3. Create Satisfying Episodes
Psychologist Roy Baumeister has shown that your motivation is a finite resource. I find this to be especially true in the grind of tasks that are hard to enjoy. If I think of myself in the first person, I tend to be merciless, beating myself up for not getting anything done. But when I think of myself in the third person, I tend to be more sympathetic of this limited resource. I ask, “How can I maximize Joseph’s motivation?” Rather than forcing Joseph into a writing death march on Monday, I focus on some amount of a task that would feel meaningful and satisfying to complete. For example, I have four articles to write, but last week I scheduled only two of them into my calendar for this week. Design your work episodes to maximize your satisfaction, not grind you into depletion. As I write this I am offering a retroactive thanks to myself for giving me a satisfyingly manageable chunk to do. And I’m getting it done!
4. Feel the Endorphins
Busy people tend not to savour the endorphins that come with having completed a task. Develop a habit of stopping and feeling the earned satisfaction from getting a block of work finished. When I finish here in a few minutes I plan to sit back, re-read some of the paragraphs, and take in the joy of having completed something worthwhile. This creates new neural connections that associate productivity with pleasure rather than resentment.

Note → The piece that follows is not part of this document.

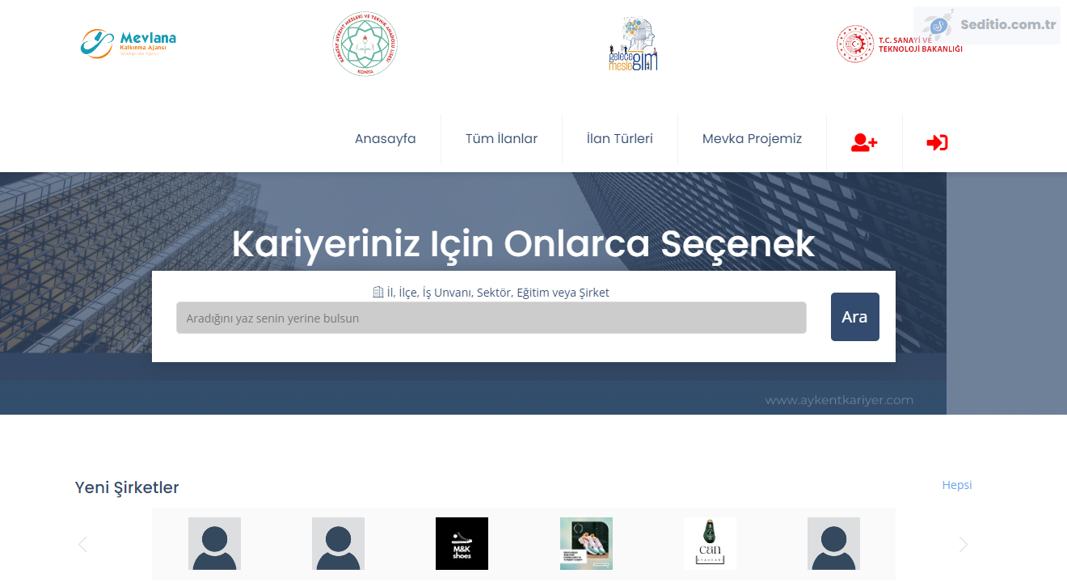
Task: Open Mevka Projemiz section
Action: pos(752,138)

5. Use the Power of the Notepad
Much of my writing happens on the road. The window of time when I first enter a hotel room is crucial for me. For years I noticed that my ritual was to find the TV remote and turn on the news. Then I would set up my laptop and access the hotel WiFi. While an avalanche of emails downloaded, I would begin moving into my closet and bathroom. Every time I followed this ritual I would get sucked into something on the TV or my inbox that would sap my productivity. These days I use another trick on myself. I get an embarrassing amount of gratification out of putting a check in a box. Upon entering a hotel room, I grab the free pad of paper on the desk and make a list of the five things I want to get done before dinner. Then I draw a little empty box next to each. That way I feel compelled to get them done. Also, don’t turn on the TV!
6. Reward and Renew Yourself
One of the reasons people lose their enthusiasm for being efficient and productive is that it can feel like a relentless grind—there’s always more to do. Don’t burn yourself out. If I have a lot to get done, I’ll make some reasonable commitments to get things done but I also allow time for renewal before diving back into work. Also, treat yourself as you would a valued employee—give lots of praise and encouragement for the great stuff you get done.
Business travel has been a boon to me over the past 30 years—a time when I’ve done some of my best work. It wouldn’t have ended up that way, however, had Kerry not drawn to my attention the fact that I was using travel as an excuse rather than an opportunity. Procrastination isn’t insurmountable. Find ways to influence yourself and you’ll turn productivity into joy rather than misery.